What is being asked >>
Copy the data below word for word, from its first line through the line that contains "Action: click(x=884, y=262)", including that line. Omit the pictures from your copy.

(Data for locating displayed items)

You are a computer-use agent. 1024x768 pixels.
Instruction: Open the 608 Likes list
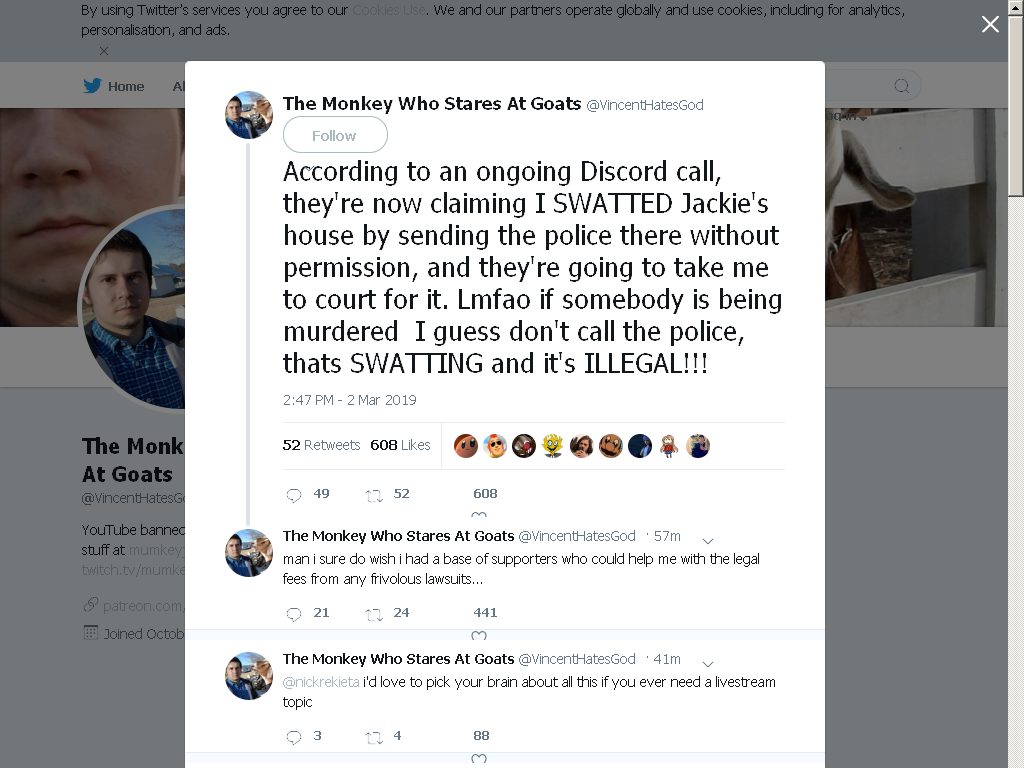400,445
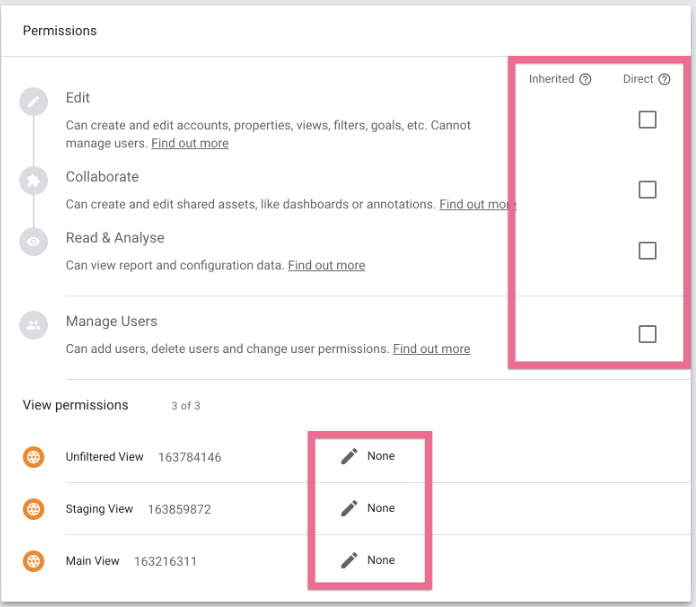Image resolution: width=696 pixels, height=607 pixels.
Task: Toggle the Manage Users direct checkbox
Action: click(x=647, y=334)
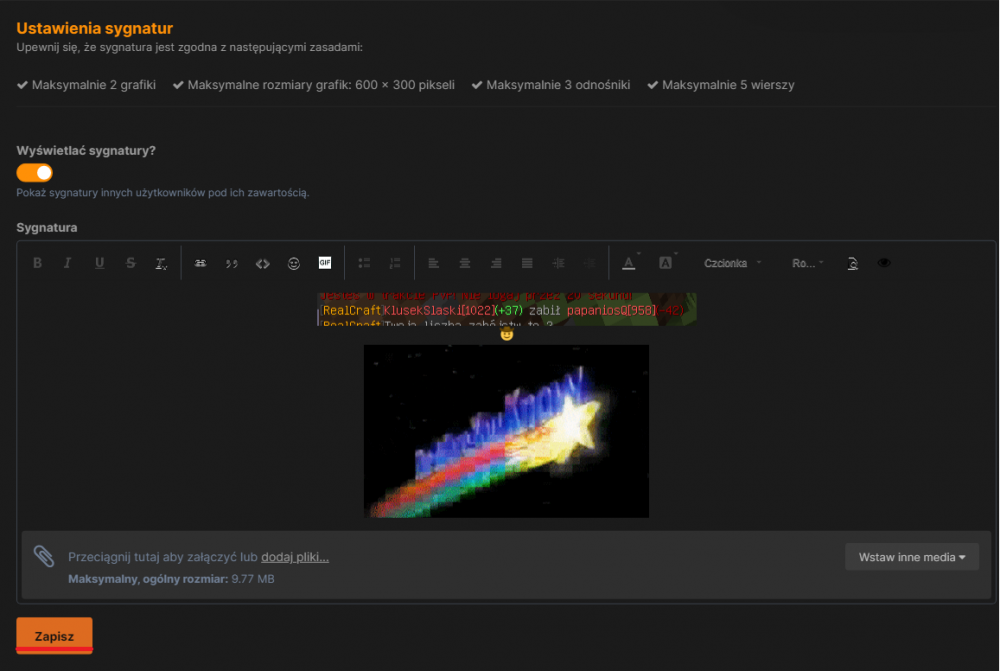1000x671 pixels.
Task: Preview the signature with the eye icon
Action: click(x=884, y=262)
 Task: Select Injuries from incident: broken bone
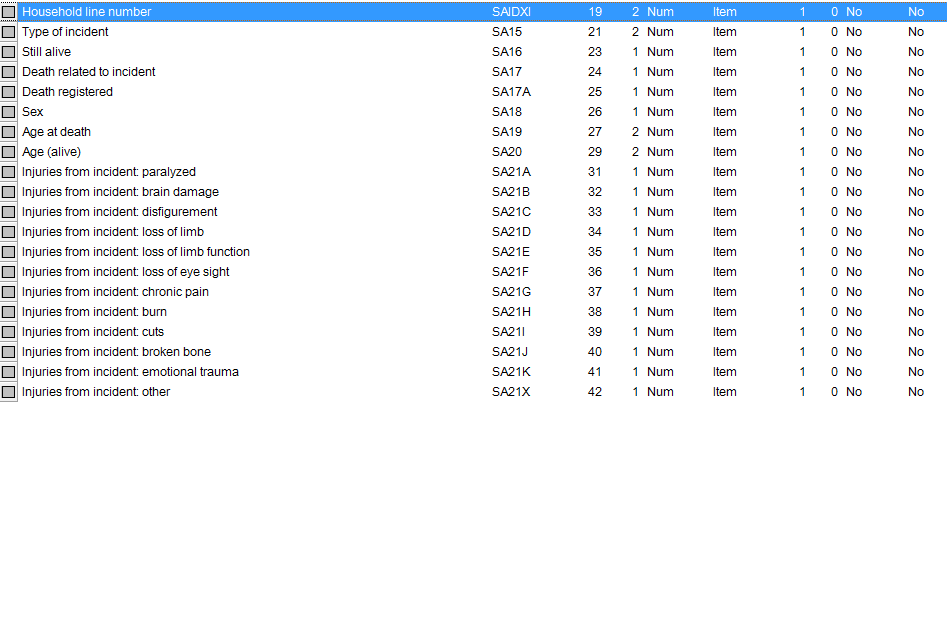pos(116,352)
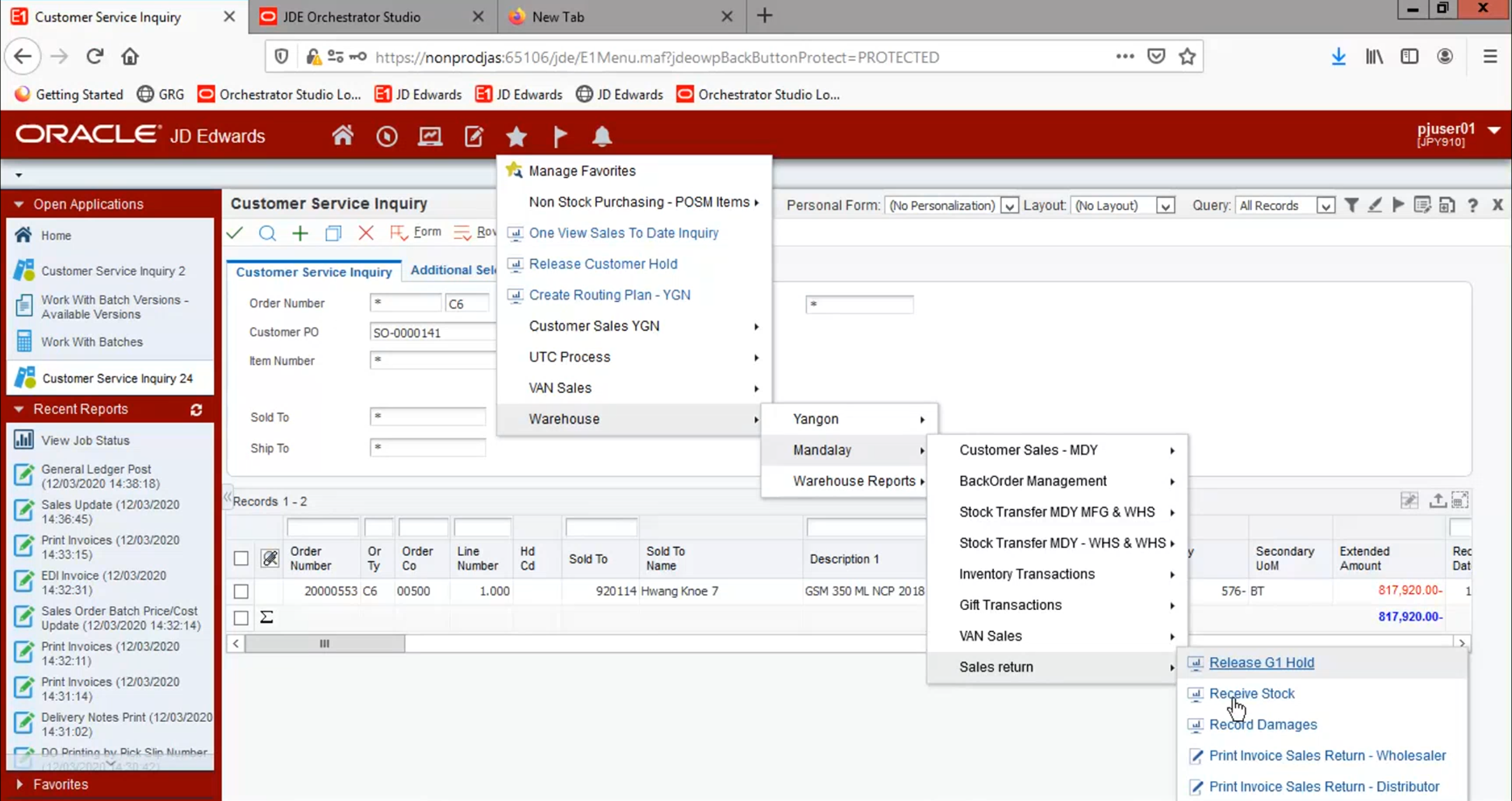Click the green plus Add icon
Image resolution: width=1512 pixels, height=801 pixels.
click(300, 233)
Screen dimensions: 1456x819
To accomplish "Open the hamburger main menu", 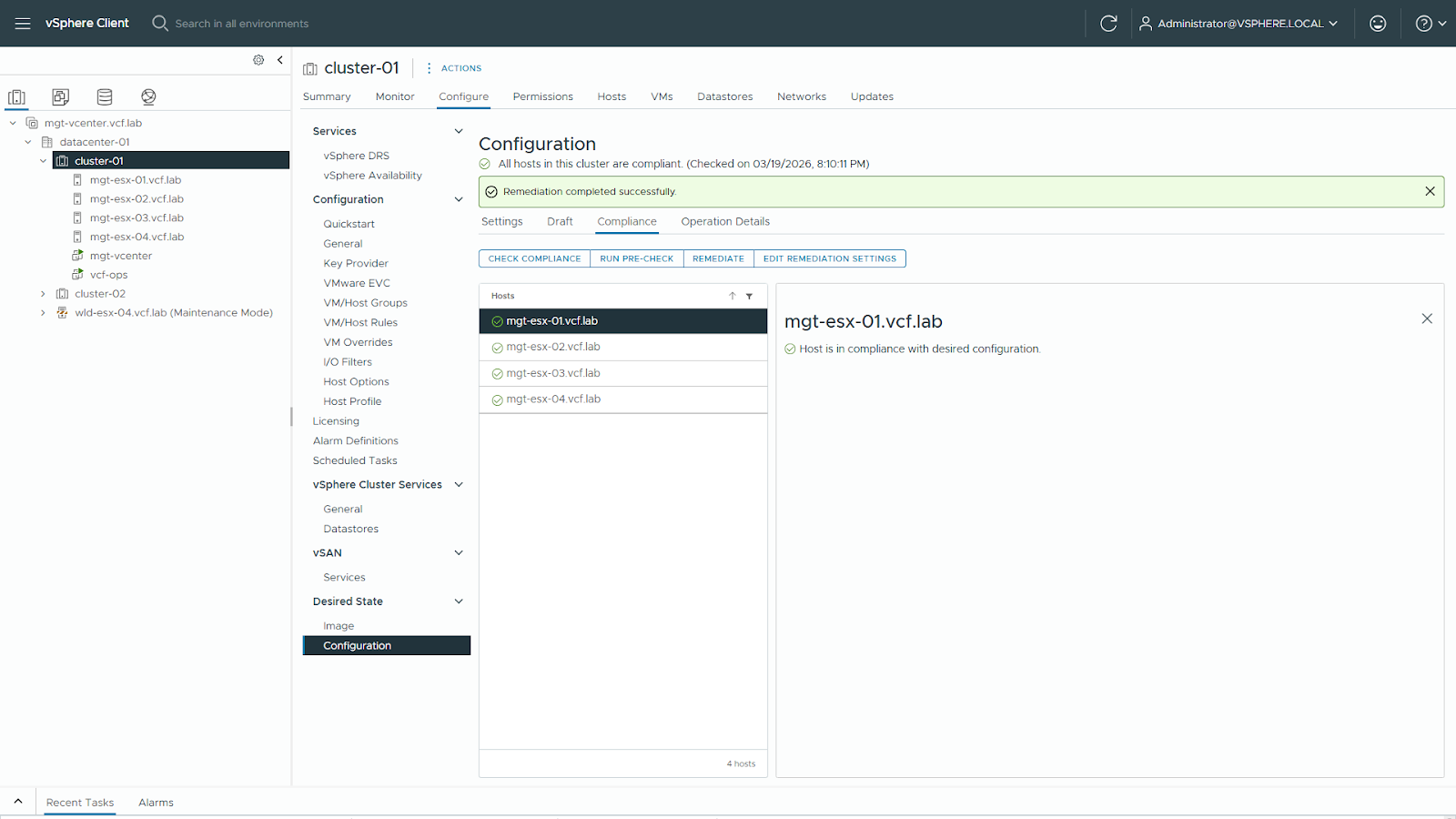I will (x=23, y=24).
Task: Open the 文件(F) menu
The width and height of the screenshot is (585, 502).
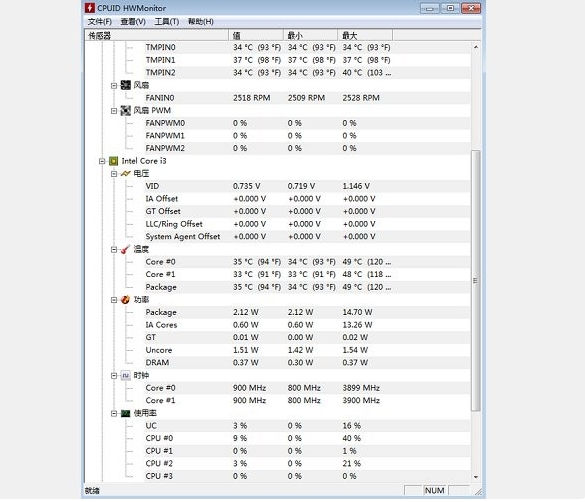Action: tap(100, 22)
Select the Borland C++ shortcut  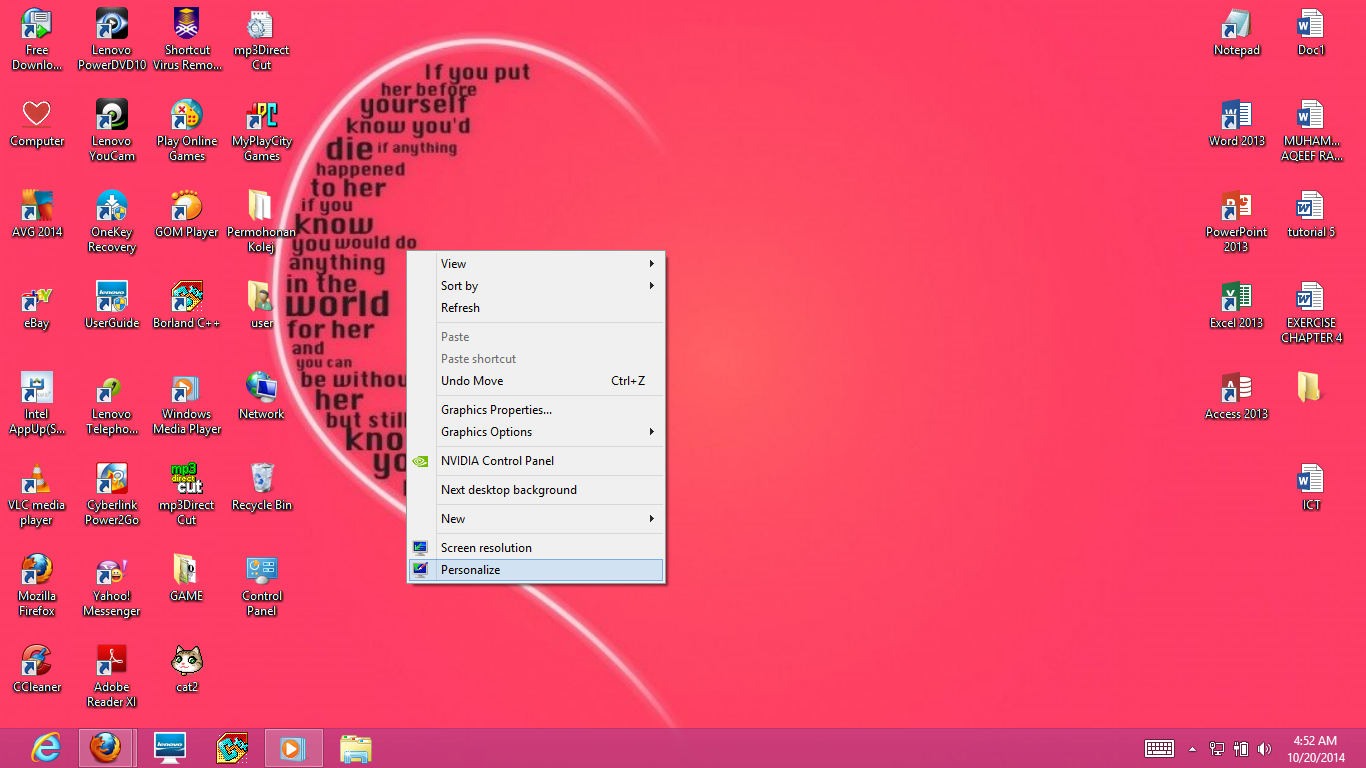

Solution for this task >>
You are a computer-use agent. 1024x768 pixels.
Instruction: Open the 608 Likes list
400,445
Image resolution: width=696 pixels, height=607 pixels.
Task: Toggle the Manage Users direct checkbox
Action: click(x=647, y=334)
1000x671 pixels.
Task: Preview the signature with the eye icon
Action: click(x=884, y=262)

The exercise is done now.